Vorliegender Text:
Sitzung des Niedersächsischen Landtages am 25.09.2009; Fragestunde Nr. 45


Innenminister Uwe Schünemann beantwortet die Kleine Anfrage der Abgeordneten Filiz Polat, Ralf Briese und Helge Limburg (GRÜNE); Es gilt das gesprochene Wort!

Die Abgeordneten hatten gefragt:

Am 9. September 2009, einem Mittwoch, fand das Fußballländerspiel Deutschland : Aserbaidschan in der hannoverschen AWD-Arena statt. Nahezu zur gleichen Zeit wurde aus Bosnien das Fußballländerspiel Bosnien : Türkei übertragen. An diesem Tag fanden bereits zur Mittagszeit an der Stadtbahnstation Steintor verdachtsunabhängige Kontrollen der Polizei statt. Dabei wurden nach Augenzeugenberichten vornehmlich männliche Personen mit ausländischem Aussehen, die sich zu den Bahnen begeben wollten, kontrolliert. Anlässlich des islamischen Fastenbrechens und der Länderspiel-TV-Übertragung waren ab ca. 18 Uhr die türkischen Cafes´ am Steintor besonders gut gefüllt. Gegen ca. 19 Uhr kamen eine weibliche Beamtin und vier männliche Beamte in das Cafe´ "Hür-Türk e. V." am Marstall 8 am Steintor und kontrollierten die Gäste des Cafes. Einer der männlichen Beamten sprach auch türkisch. Auf Nachfrage der Gäste gaben die Beamtinnen bzw. Beamten Auskunft, es handele sich um verdachtsunabhängige Kontrollen. Sie gingen einher mit Identitätsfeststellungen und auch Leibesvisitationen. Die Polizei kontrollierte an diesem Tag noch in mehreren anderen Cafes. In diesen Cafes verkehren nahezu ausschließlich Männer türkischer Herkunft.

Arbeitsanweisung:
Schreiben Sie aus dem Text über die Polizeikontrollen am Steintor den Abschnitt von „Innenminister Uwe Schünemann“ bis „das gesprochene Wort!“ wortgetreu ab.

Daten:
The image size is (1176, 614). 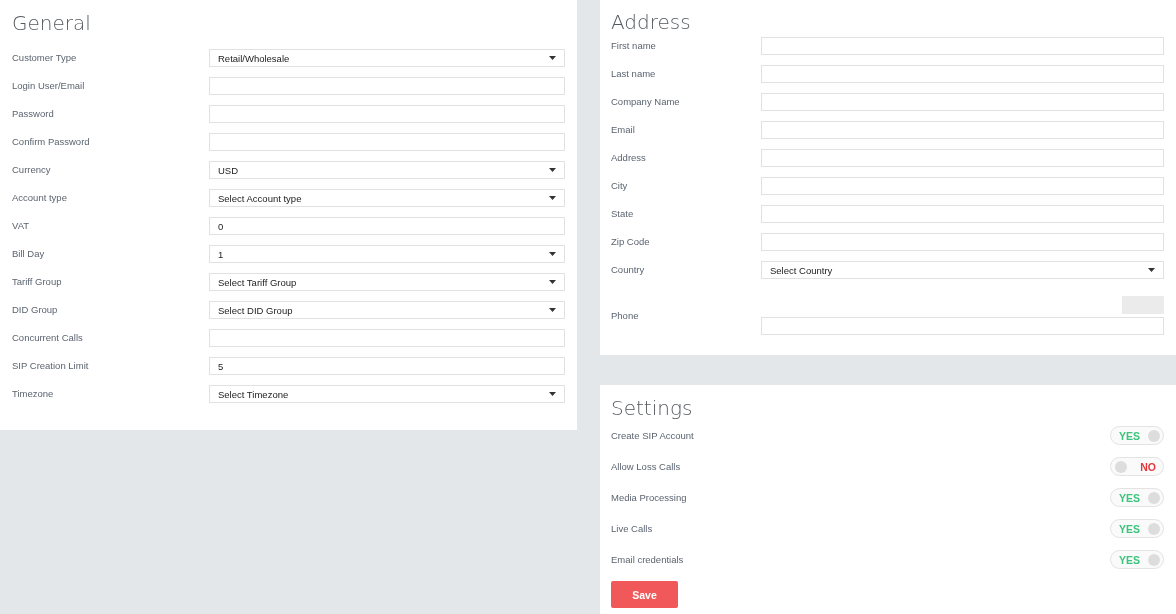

Ihre Antwort:
Innenminister Uwe Schünemann beantwortet die Kleine Anfrage der Abgeordneten Filiz Polat, Ralf Briese und Helge Limburg (GRÜNE); Es gilt das gesprochene Wort!